Die Lieferzeit ist allerdings übel, da suche ich wohl lieber im Gebrauchtmarkt...

Die Griffe von Amazon hab ich auch schon gesehen. Was haben die für einen Außendurchmesser?


----------



## kc85 (19. Februar 2017)

Wenn es beim Lenker drängelt: http://www.ebay.de/itm/Ergotec-Lenkerbugel-Flat-Bar-600mm-25-4mm-/152357806486?

Gekürzt stimmt dann auch das Gewicht einigermaßen.

Die Griffe waren immerhin so dünn, dass unsere Jüngste die schon mit 2 gut greifen konnte.

kc85


----------



## duc-mo (21. Februar 2017)

Habe gerade den Titel geändert, weil das besser paßt...

Ich habe gerade ein paar Herrmans Griffe bestellt. In Blau waren die mit 4,19€ einfach unfassbar günstig, da musste ich einfach zuschlagen. Laut Hersteller mit 50g zwar kein Leichtbau, aber der Lenkerendenschutz wars mir wert und wenn man diesen Fotos aus dem Netz traut, dann ist die Farbe in Natura auch etwas passender als in der Amazon Anzeige...






Fehlt nur noch der Lenker...


----------



## Linipupini (21. Februar 2017)

Ritchey WCS gekürzt auf 500mm 31,8 Lenkerklemmung, bei Interesse bitte PN


----------



## MTB-News.de




----------



## duc-mo (21. Februar 2017)

Durchmesser 25,4mm brauchts wegen dem oben verlinkten Vorbau.


----------



## zr0wrk (21. Februar 2017)

duc-mo schrieb:


> Laut Hersteller mit 50 g zwar kein Leichtbau (...)


Wenn diese Griffe 50 g wögen, fände ich das schon sehr leicht! Ich glaub da nicht recht dran.


----------



## Linipupini (21. Februar 2017)

Da passt doch jeder vernünftige Alulenker in günstig und wenn noch gekürzt dann hat der ca. 100gr.


----------



## duc-mo (21. Februar 2017)

An anderer Stelle habe ich was von 90g gelesen...

Vielleicht beziehen sich die 50g von der Herstellerseite ja aufs Stück...


----------



## Linipupini (21. Februar 2017)

ich glaub ich hab noch einfache Lenker, muss mal wiegen.
Schwarz oder silber?


----------



## duc-mo (21. Februar 2017)

Schwarz und als Flat wäre ideal.


----------



## KIV (21. Februar 2017)

Insbesondere bei den ganz kleinen wäre mir noch die Schadstofffreiheit der Griffe sehr wichtig. Bei 'Markenherstellern' hätte ich ein ganz gutes Gefühl...


----------



## duc-mo (21. Februar 2017)

Junior ist zwei und steckt nicht mehr alles in den Mund, ansonsten glaube ich nicht das ein "Markenhersteller" da viel besser wäre... Siehe Link weiter oben...


----------



## KIV (21. Februar 2017)

Wieso, ist doch ein 'Markengriff' (vs. China-Noname) und die schreiben ja: Der Griff ist phthalat-, PAK-, latex- und kautschukfrei.
Also alles gut...


----------



## kc85 (21. Februar 2017)

Außerdem kann man den Kids auch gleich das Fahren mit Handschuhen angewöhnen.

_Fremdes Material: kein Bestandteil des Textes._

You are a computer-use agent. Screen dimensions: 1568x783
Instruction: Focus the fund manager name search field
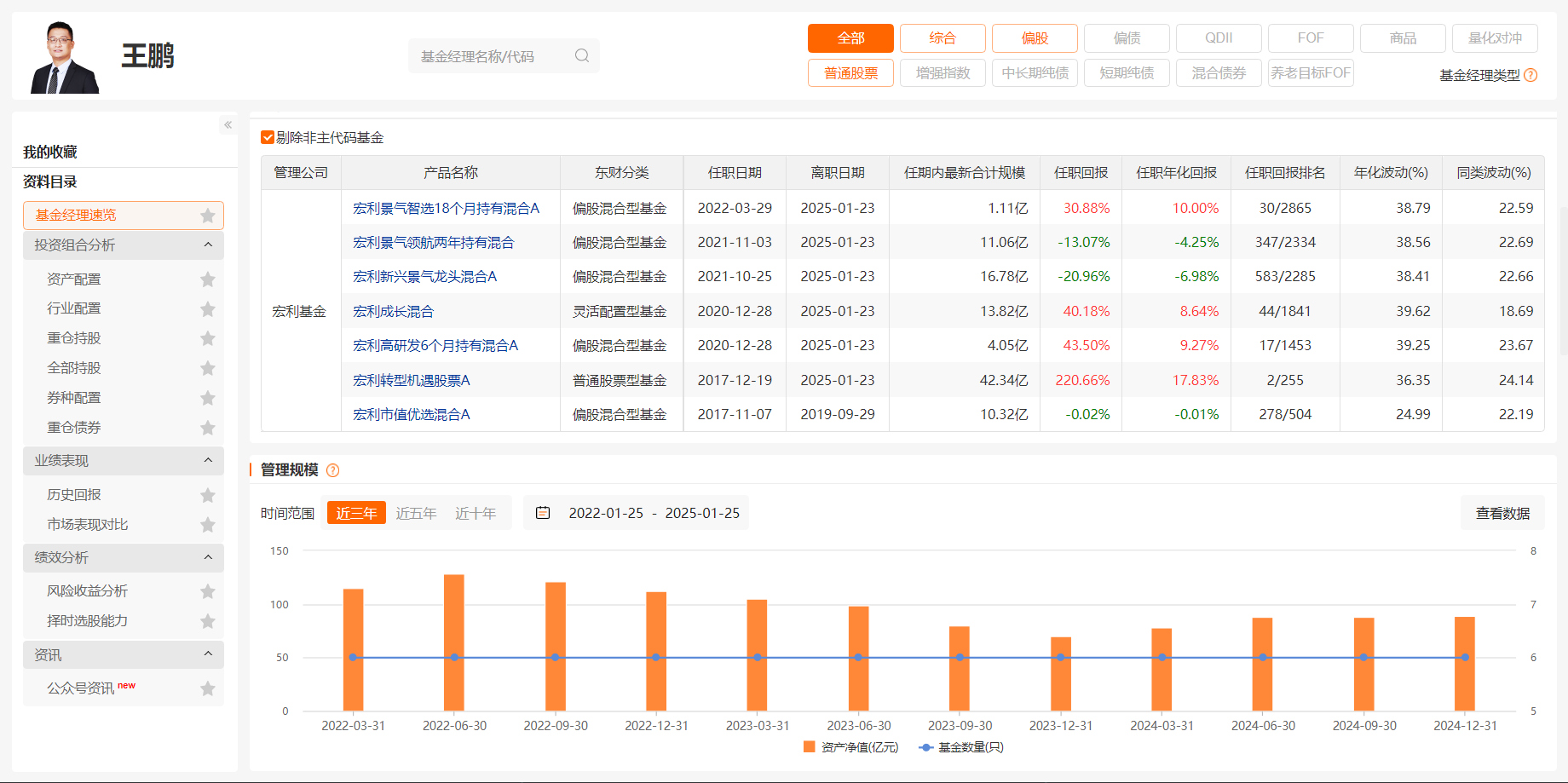[490, 56]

Spart Pflaster und Geheule beim unsanften Abstieg (kommt garantiert). 

kc85


----------



## MTB-News.de




----------



## zr0wrk (21. Februar 2017)

kc85 schrieb:


> Außerdem kann man den Kids auch gleich das Fahren mit Handschuhen angewöhnen.


Welche wären da empfehlenswert? Gibt es so kleine Bike-Handschuhe?


----------



## KIV (21. Februar 2017)

Dann wird es aber zu dick, finde ich. 22er Lenker plus Griff plus Handschuh...
Kania und co verbauen an den kleinen Rädern 19mm-Lenker, das hat schon einen Sinn.


----------



## giant_r (21. Februar 2017)

zr0wrk schrieb:


> Welche wären da empfehlenswert? Gibt es so kleine Bike-Handschuhe?


fuer meinen sohn hatten wir als erste handschuhe kurzhandschuhe von roeckl, die capt'n sharky. die gibt es in sehr kleinen groessen. das gute ist, dass die innenflaeche aus echtem leder ist.


----------



## duc-mo (22. Februar 2017)

KIV schrieb:


> Dann wird es aber zu dick, finde ich. 22er Lenker plus Griff plus Handschuh...
> Kania und co verbauen an den kleinen Rädern 19mm-Lenker, das hat schon einen Sinn.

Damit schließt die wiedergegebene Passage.